"Starting an Intentional Community" workshop on Sat. Oct 15, 10-4 (with a potluck lunch break), in Laramie, specific location TBA. This class is a sliding scale of $15-25. However, if you have been coming to our Laramie Ecovillage meetings, this fee is waived. Please let Ma’ikwe’ know if you are coming so I know how many handouts to make and if we need to find a bigger space than our living room.
Cooperation is a key element of sustainability, and a sense of community is critical for our well-being as humans. Many people feel drawn to a particular version of community: the residential intentional community. This workshop draws on years of knowledge from community founders, and Ma’ikwe’s own 18 years of cooperative living, including three start-up communities, to lay out the most important considerations for making a new community a success.
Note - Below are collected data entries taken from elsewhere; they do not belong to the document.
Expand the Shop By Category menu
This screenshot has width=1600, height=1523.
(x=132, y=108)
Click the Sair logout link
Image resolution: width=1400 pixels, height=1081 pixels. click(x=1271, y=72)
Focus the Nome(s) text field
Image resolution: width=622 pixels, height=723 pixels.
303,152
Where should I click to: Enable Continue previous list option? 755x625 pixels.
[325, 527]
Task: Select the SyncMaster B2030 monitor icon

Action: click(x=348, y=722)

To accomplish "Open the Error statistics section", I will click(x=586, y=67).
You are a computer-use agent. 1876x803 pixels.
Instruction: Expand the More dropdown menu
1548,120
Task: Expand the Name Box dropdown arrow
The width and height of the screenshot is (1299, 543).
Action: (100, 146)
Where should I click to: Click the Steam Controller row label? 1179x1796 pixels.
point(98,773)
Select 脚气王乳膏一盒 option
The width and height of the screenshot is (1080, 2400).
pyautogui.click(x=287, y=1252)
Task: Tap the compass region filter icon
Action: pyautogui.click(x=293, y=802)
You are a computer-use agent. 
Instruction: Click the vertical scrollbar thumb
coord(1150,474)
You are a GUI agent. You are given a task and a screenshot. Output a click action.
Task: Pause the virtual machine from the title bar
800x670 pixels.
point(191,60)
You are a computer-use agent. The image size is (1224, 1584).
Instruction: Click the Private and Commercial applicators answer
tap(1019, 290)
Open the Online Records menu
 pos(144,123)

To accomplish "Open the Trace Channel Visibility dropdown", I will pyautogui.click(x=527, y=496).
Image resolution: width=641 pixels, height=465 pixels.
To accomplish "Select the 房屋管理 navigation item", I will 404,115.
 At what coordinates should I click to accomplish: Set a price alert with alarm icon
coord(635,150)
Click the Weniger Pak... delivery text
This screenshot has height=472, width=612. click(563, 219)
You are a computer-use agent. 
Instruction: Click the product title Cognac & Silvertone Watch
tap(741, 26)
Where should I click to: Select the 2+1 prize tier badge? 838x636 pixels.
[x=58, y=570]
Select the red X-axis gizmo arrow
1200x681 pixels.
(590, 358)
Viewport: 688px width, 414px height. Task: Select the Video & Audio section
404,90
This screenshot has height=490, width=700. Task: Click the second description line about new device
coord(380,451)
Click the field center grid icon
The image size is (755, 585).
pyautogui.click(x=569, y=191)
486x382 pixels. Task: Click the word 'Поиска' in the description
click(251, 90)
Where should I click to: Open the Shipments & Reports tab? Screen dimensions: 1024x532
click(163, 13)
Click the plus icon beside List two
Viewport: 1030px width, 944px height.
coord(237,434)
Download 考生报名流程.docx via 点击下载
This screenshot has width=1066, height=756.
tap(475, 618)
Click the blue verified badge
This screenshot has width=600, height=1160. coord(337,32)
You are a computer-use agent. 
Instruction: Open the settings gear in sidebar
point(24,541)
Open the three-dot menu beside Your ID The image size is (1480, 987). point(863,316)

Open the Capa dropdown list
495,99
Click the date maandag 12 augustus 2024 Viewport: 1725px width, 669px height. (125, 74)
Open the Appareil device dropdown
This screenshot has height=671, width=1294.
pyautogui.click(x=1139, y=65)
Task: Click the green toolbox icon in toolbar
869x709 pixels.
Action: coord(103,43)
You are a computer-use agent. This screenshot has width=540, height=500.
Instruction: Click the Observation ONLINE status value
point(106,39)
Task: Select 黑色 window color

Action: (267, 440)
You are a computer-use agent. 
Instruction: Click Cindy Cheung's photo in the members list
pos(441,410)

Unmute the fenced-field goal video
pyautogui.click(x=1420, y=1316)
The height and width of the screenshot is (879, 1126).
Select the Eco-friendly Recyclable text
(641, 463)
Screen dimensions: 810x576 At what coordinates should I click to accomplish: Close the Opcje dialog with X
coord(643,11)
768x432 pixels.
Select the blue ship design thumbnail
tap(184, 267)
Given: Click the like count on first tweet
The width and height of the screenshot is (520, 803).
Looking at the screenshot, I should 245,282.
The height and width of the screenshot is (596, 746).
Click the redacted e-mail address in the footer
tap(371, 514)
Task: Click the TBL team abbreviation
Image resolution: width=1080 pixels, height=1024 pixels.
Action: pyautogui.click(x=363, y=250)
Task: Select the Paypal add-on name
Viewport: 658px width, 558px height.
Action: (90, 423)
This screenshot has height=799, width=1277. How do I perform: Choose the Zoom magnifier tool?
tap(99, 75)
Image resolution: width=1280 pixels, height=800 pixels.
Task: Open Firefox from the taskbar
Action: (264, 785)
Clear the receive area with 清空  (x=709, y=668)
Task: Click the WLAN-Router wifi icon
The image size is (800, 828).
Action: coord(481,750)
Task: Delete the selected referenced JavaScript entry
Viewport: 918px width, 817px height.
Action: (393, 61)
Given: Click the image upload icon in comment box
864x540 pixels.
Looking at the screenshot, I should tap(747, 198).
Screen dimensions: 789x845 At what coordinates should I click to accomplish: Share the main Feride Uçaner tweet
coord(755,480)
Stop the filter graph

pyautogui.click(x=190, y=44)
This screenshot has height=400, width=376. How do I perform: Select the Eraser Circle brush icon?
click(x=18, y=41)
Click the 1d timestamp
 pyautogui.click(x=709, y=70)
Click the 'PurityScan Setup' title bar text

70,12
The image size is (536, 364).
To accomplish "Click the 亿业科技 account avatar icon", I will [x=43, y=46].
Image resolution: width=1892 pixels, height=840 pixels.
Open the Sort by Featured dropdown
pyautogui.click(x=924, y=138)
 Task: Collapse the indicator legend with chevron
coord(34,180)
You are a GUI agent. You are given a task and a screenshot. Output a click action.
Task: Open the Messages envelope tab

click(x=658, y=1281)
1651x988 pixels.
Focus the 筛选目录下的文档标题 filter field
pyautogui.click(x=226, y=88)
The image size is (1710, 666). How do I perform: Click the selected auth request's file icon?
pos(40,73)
Blending practical advice with opportunities for self-reflection, this workshop can help you set your feet on the right path for your group to thrive.
Topics will include:
creating a good vision statement
what successful founders have in common
the relationship between decision-making, conflict resolution and membership process
15 spectrums that help define what kind of a community you are creating
social dynamics you need to know about
economic choices and their implication for sustainability and group cohesion
what you should— and shouldn’t— freak out about
key questions for making your community a sustainable one
Maikwe Ludwig is the Executive Director of the Center for Sustainable and Cooperative Culture at Dancing Rabbit Ecovillage. She has lived in sustainability-oriented intentional communities for almost 2 decades, and serves of the Board of Directors of the Fellowship
for Intentional Community. She spent much of 2015 on a national speaking tour, talking about Dancing Rabbit, cooperative culture and climate change. She is also a consensus and facilitation trainer, and works with groups to improve their group dynamics and understanding of the cooperative culture transition. Her latest project is a progressive policy development initiative focused on economic and ecological justice, called Materialized Empathy. Ma'ikwe is the author of Passion as Big as a Planet: Evolving Eco-activism in America and is a regular contributor to Communities magazine.